═══ Entries shown ═══

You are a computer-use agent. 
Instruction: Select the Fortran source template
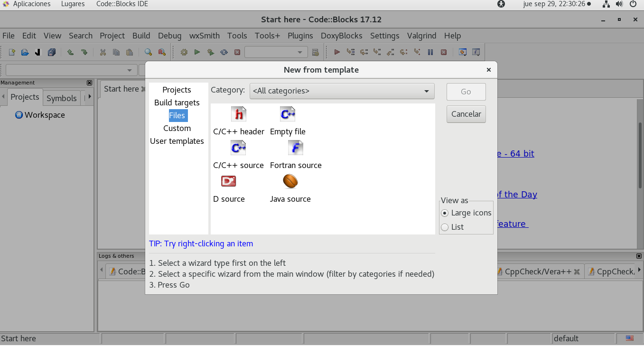click(295, 148)
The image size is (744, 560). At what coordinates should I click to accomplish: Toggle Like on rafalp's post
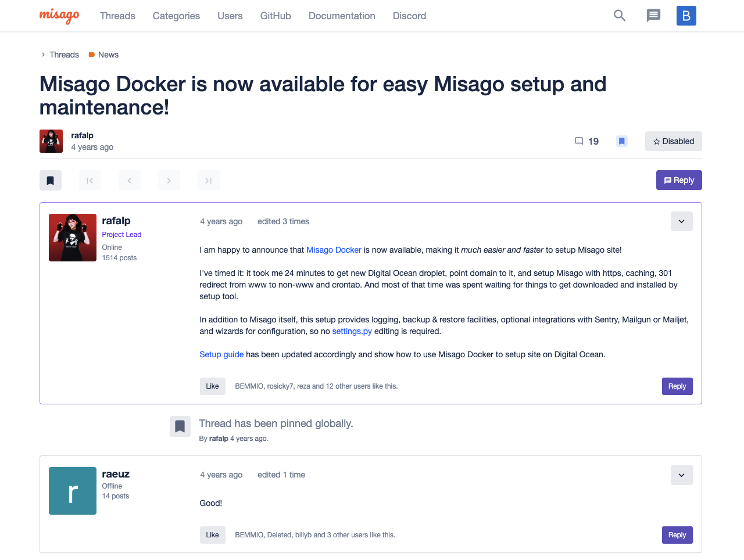(212, 386)
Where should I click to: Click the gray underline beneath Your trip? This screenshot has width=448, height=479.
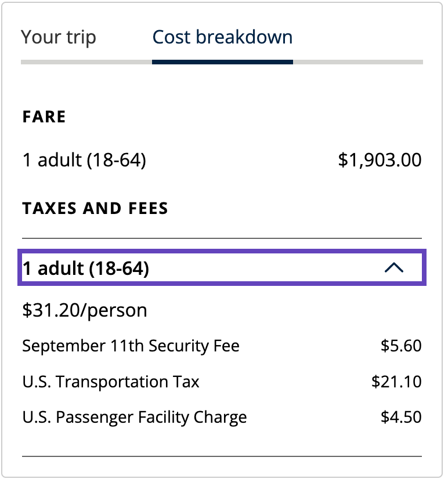[86, 62]
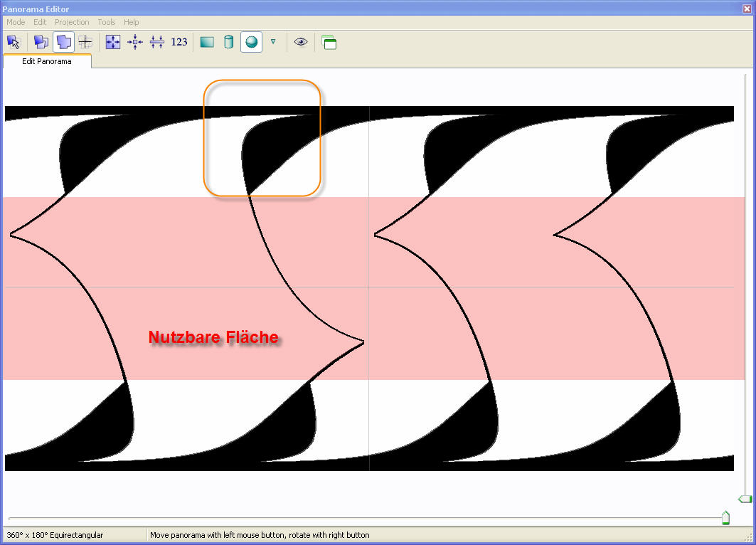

═══

Action item ▸ Lines starting at the one with "The image size" and ending at the last line of the entries above must be restated word for word, with pictures omitted.

Exercise result ▸
The image size is (744, 560). At what coordinates should I click to accomplish: Toggle Like on rafalp's post
(212, 386)
Where should I click to: Click the gray underline beneath Your trip? This screenshot has width=448, height=479.
[86, 62]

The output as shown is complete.